After test sailing the new Celeste 34 Sport last weekend, I’ve decided to summarize in two articles. One on deck layout and systems (this) and one on sail plan and performance (coming soon).
Naturally, it’s easier to design and build a boat with just one purpose, and a specific sailor in mind, instead of being a compromise no matter how you use it.
The Celeste is the brainchild of Torbjörn Hurtig (owner) and Gabriel Heyman (designer). Torbjörn wanted the same sailing joy and shorthanded ease that he got in his J/80. But in a slightly bigger package; a sporty 34-footer with gennaker, water ballast, and systems to make solo sailing easy.

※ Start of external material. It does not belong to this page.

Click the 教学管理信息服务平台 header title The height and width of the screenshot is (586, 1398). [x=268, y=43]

Similar thinking got me to the J/111, so it has been fun following the build.
One thing that struck me during the build was Torbjörns attention to details. Especially on deck, both in general layout as well as specification and position of every component.

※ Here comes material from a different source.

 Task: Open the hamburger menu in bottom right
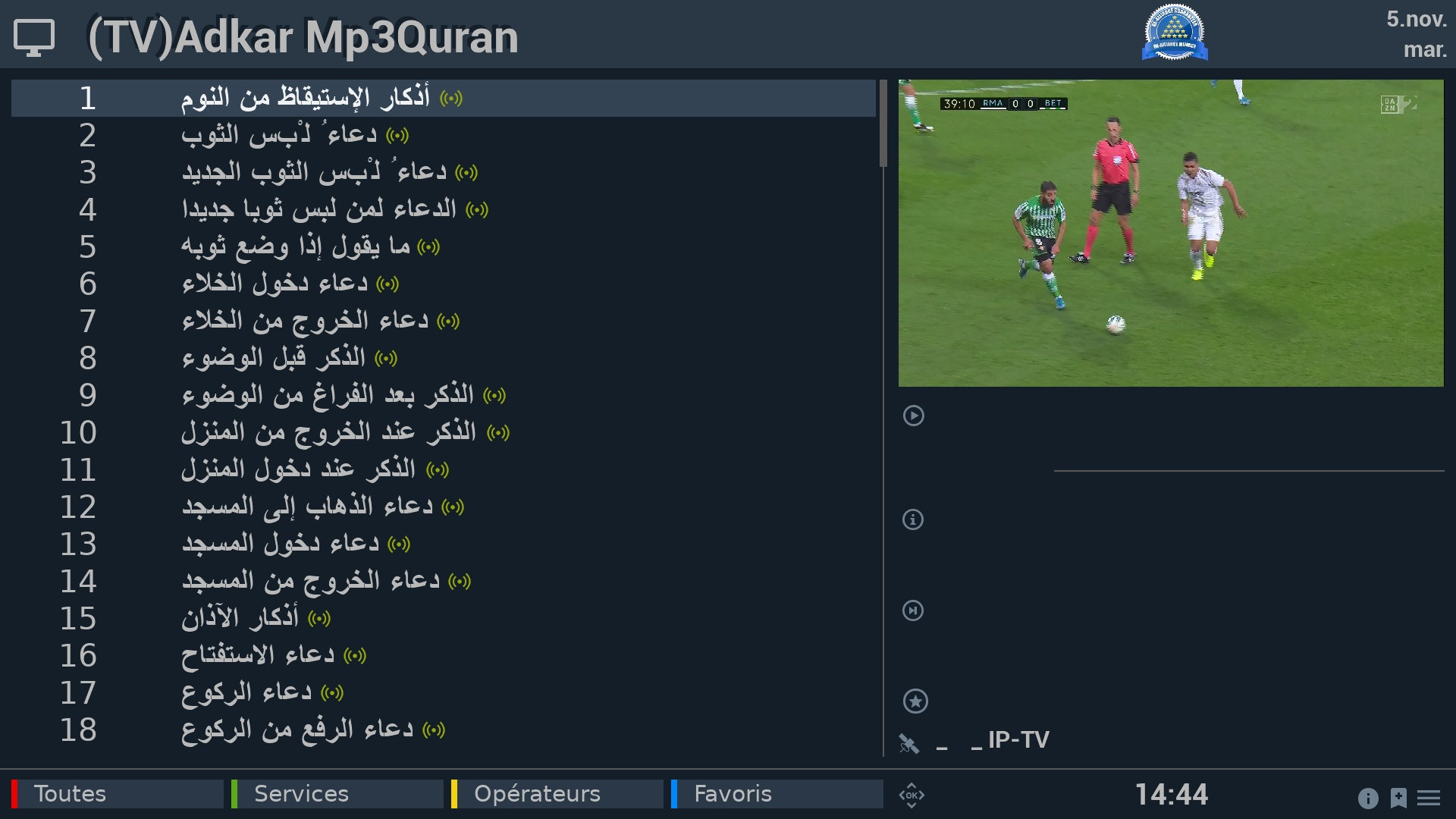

And after sailing the boat, it’s clear that it works beautifully.
It’s a wide boat for its size, especially aft. Almost looks like a french open-style boat? The cockpit is huge, and it’s easy to move around.
The helmsman kan either sit well aft if he has a main trimmer in front or move all the way up to the winch when alone. It’s easy to run both jib, code and the gennaker sheet to this windward winch, which is perfect when you’re shorthanded. All winches are Pontos Grinder (now Karver) of the same type we use on Blur.
Trimming to leeward is great, as you’re positioned outward, behind the winch instead of inboard. This makes it comfortable to make small adjustments looking at the sail, and I can see that this is a favorite position in light air under autopilot.
The jury is still out on the black “nav console” with plotter, compass, and autopilot controller? Usually seen on 100-footers, it makes sense to grab on to when it gets wild and a great place to put the plotter. But for many, it destroys a clean and minimalist look. I understand both camps…
On the todo-list are proper footrests for the helmsman and main trimmer. My recommendation was to make them bigger, like the bars seen on Melges 40 or Fast 40+, as you will be spending many hours heeled over 😃
Jib sheet. As the cabin is rather narrow there are two low profile tracks with adjustments in/out and up/down. The sheet goes back through a block with a locking mechanism (unlocks by its own weight) as well as a turning sheave to redirect the sheet to windward. It’s also possible to go directly from the fairlead to the cabin top winch.
A very clean foredeck. The jib is on a Bartel under deck furler, the inner jib is on a Karver KMH2 internal halyard lock and KF1 furler with 3:1 tackline. This runs below deck back to the cabin-top clutches. Same setup for the code with a 3:1 tackline at the end of the fixed sprit. The extendable sprit is aligned on the starboard side, with both tackline and sprit outhaul running to the cabin-top clutches.
Note the two recesses where sprit and control lines run. No risk of water down below.
All the thought that was put into this deck layout really pays off.
It makes the boat say to sail, and that will result i earlier sail changes and active trimming.